Copy the entries word for word, starting at the first entry and ending with the line that contains "toolbar-button: 56m is". Leave the pictures out of your copy.

(Stored items)
********************

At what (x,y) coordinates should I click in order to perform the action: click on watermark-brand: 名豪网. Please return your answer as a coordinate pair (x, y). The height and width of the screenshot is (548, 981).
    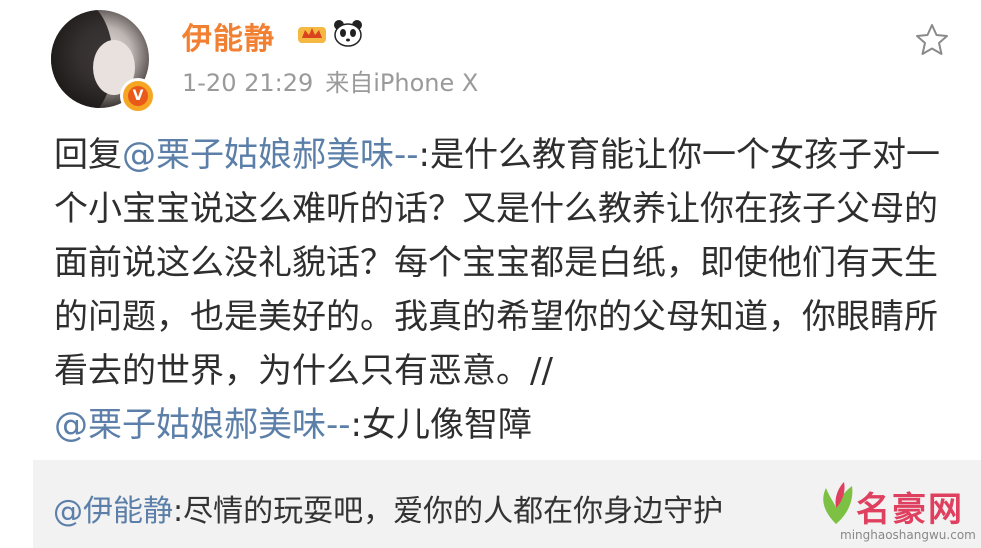
    Looking at the image, I should click on (910, 510).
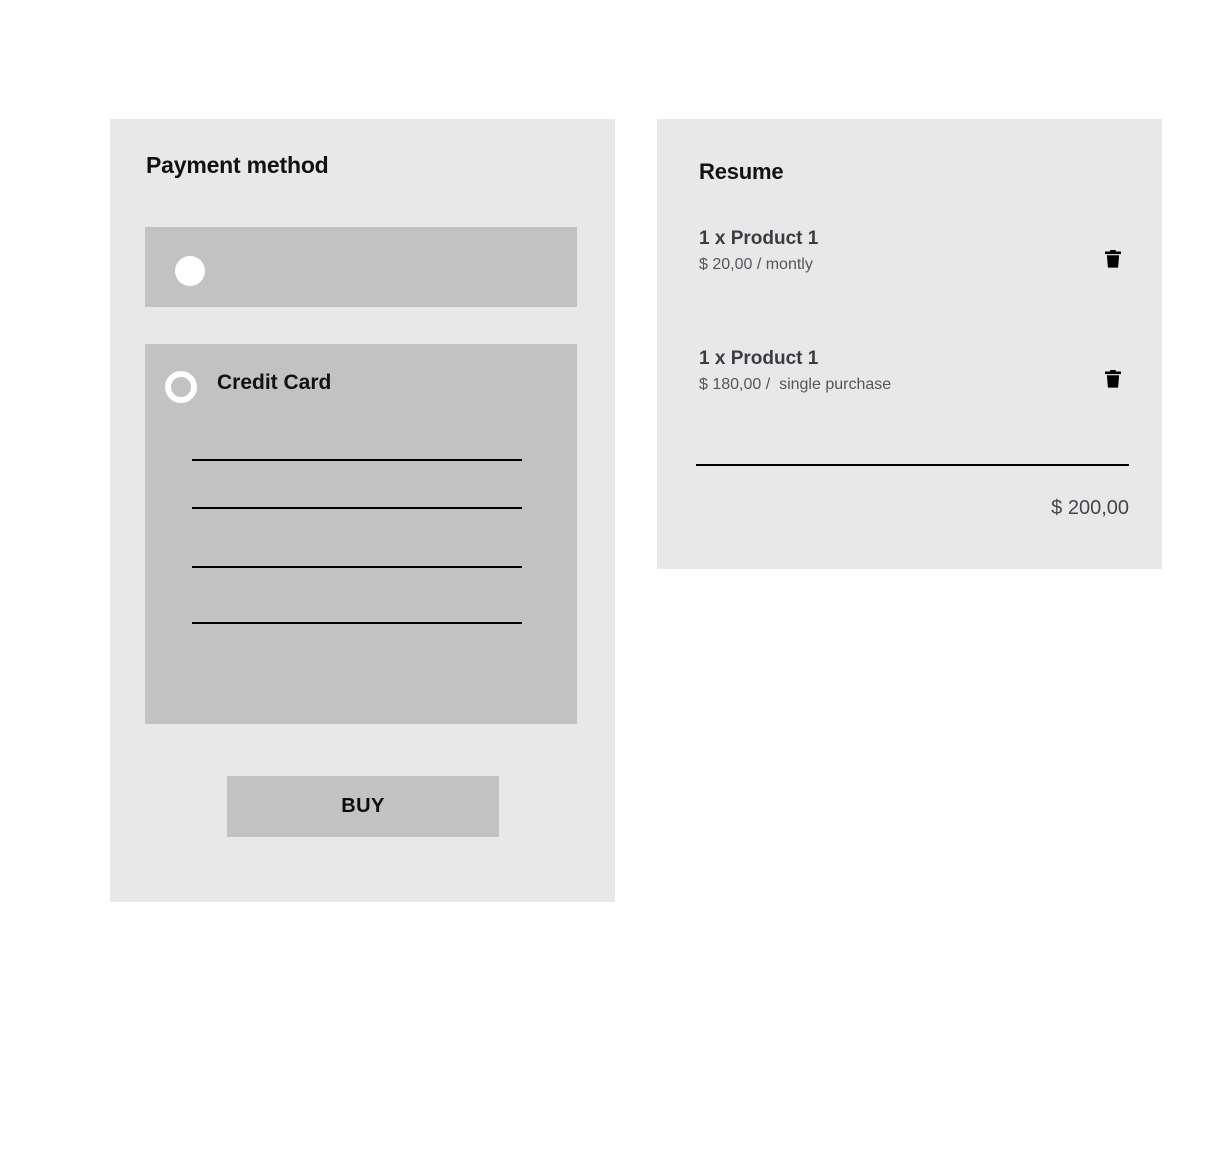  What do you see at coordinates (912, 465) in the screenshot?
I see `divider` at bounding box center [912, 465].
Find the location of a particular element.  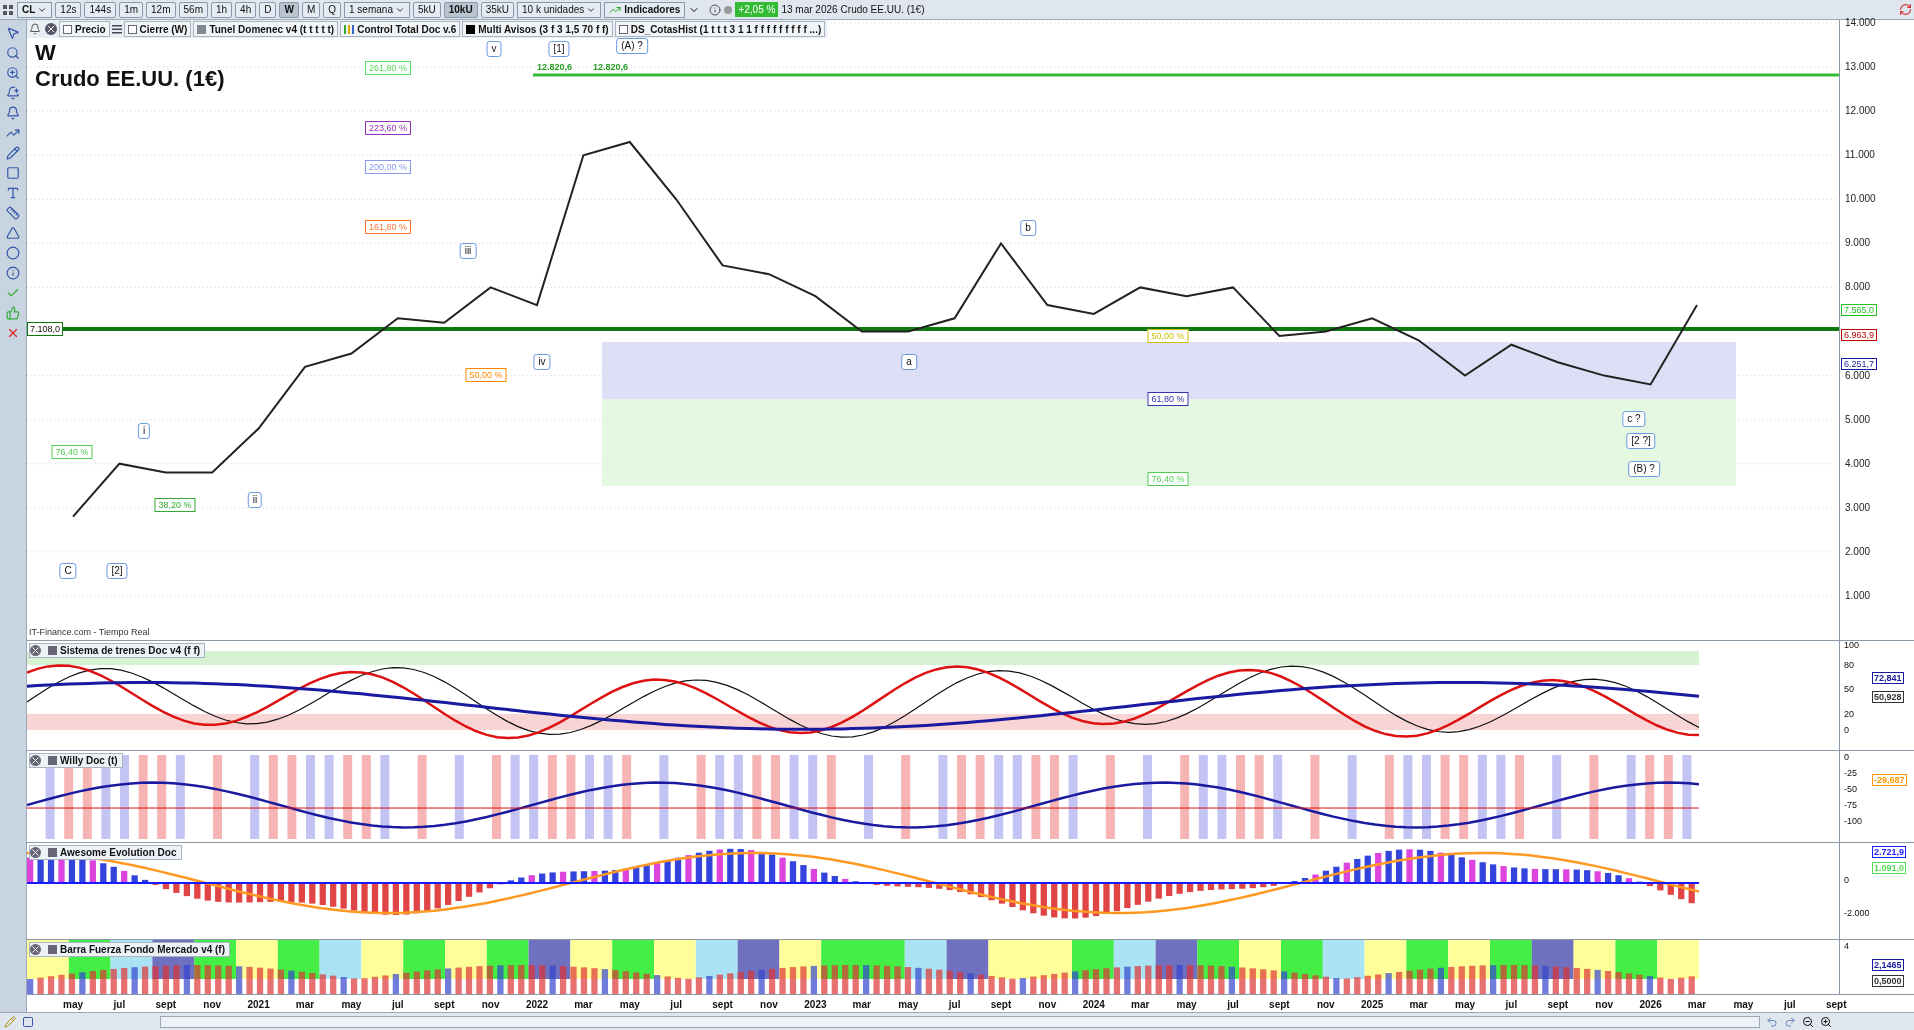

toolbar-button: 56m is located at coordinates (193, 10).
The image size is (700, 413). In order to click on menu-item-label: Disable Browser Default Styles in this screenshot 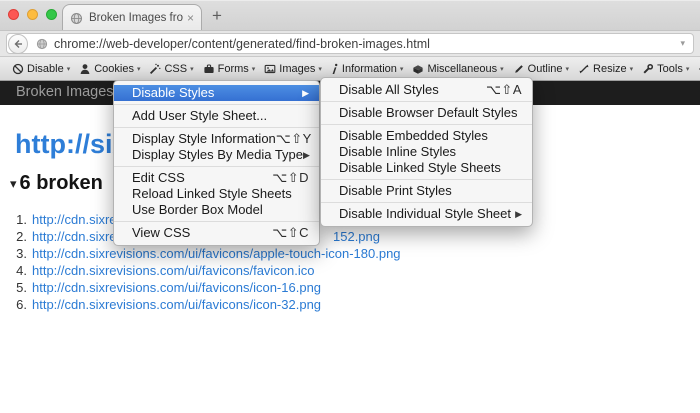, I will do `click(428, 112)`.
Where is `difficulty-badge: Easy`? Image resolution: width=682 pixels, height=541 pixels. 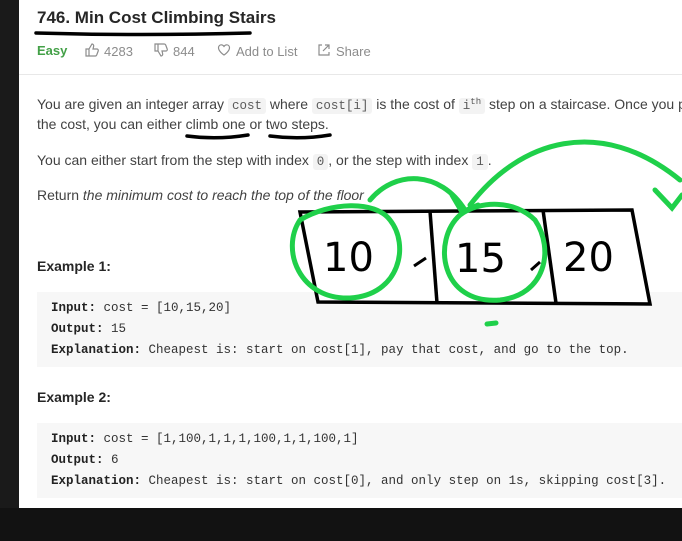 difficulty-badge: Easy is located at coordinates (52, 50).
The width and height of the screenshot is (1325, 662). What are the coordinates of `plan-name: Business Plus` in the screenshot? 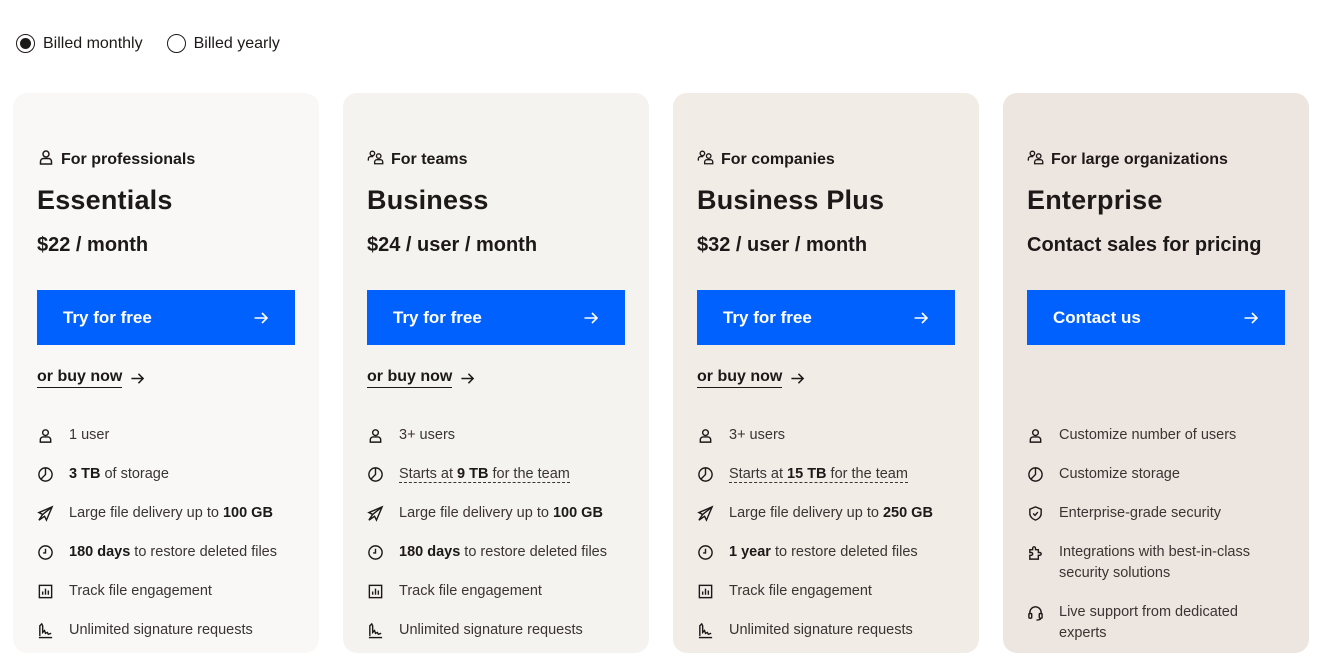 It's located at (791, 200).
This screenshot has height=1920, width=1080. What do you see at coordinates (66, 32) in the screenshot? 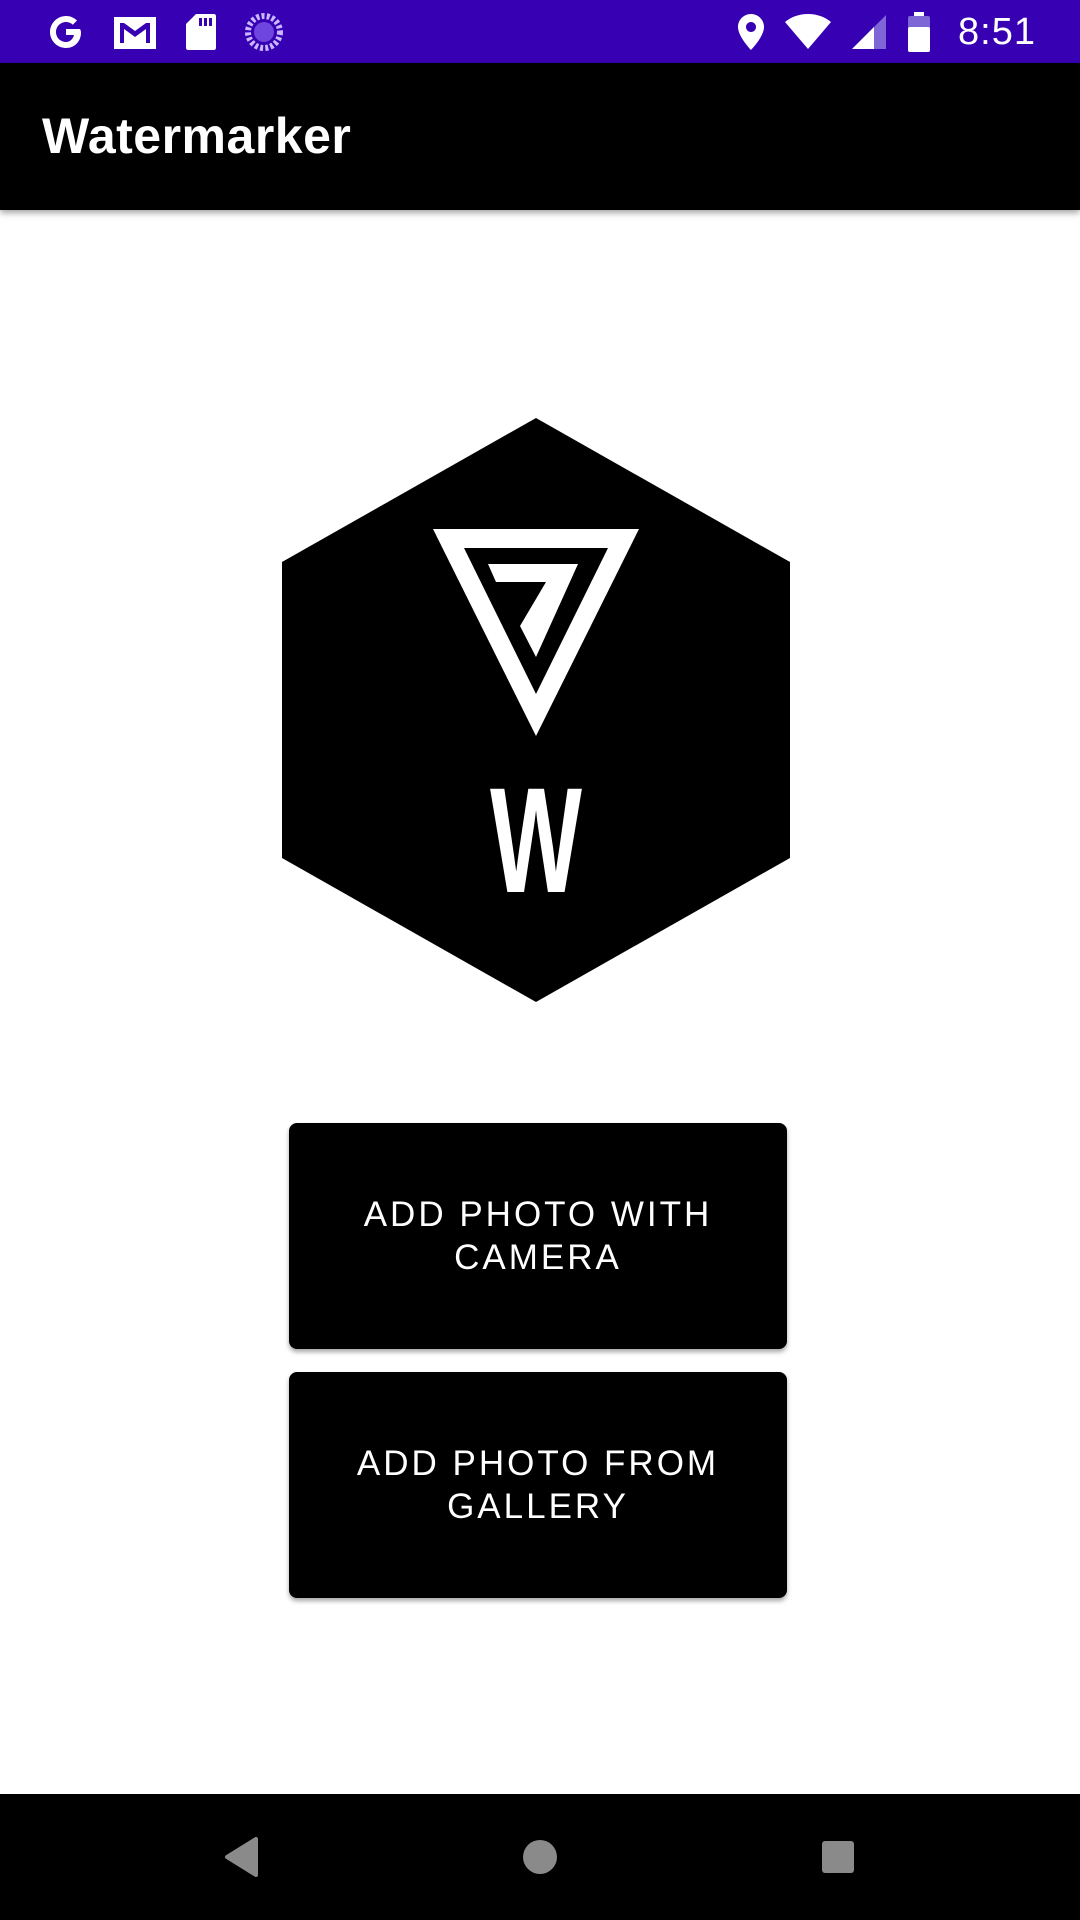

********************

> **Result of the exercise**
At what (x,y) coordinates should I click in order to perform the action: click on watermark-brand: 名豪网. Please return your answer as a coordinate pair (x, y). The height and width of the screenshot is (548, 981).
    Looking at the image, I should click on (910, 510).
  What do you see at coordinates (912, 465) in the screenshot?
I see `divider` at bounding box center [912, 465].
Find the location of a particular element.  

toolbar-button: 56m is located at coordinates (193, 10).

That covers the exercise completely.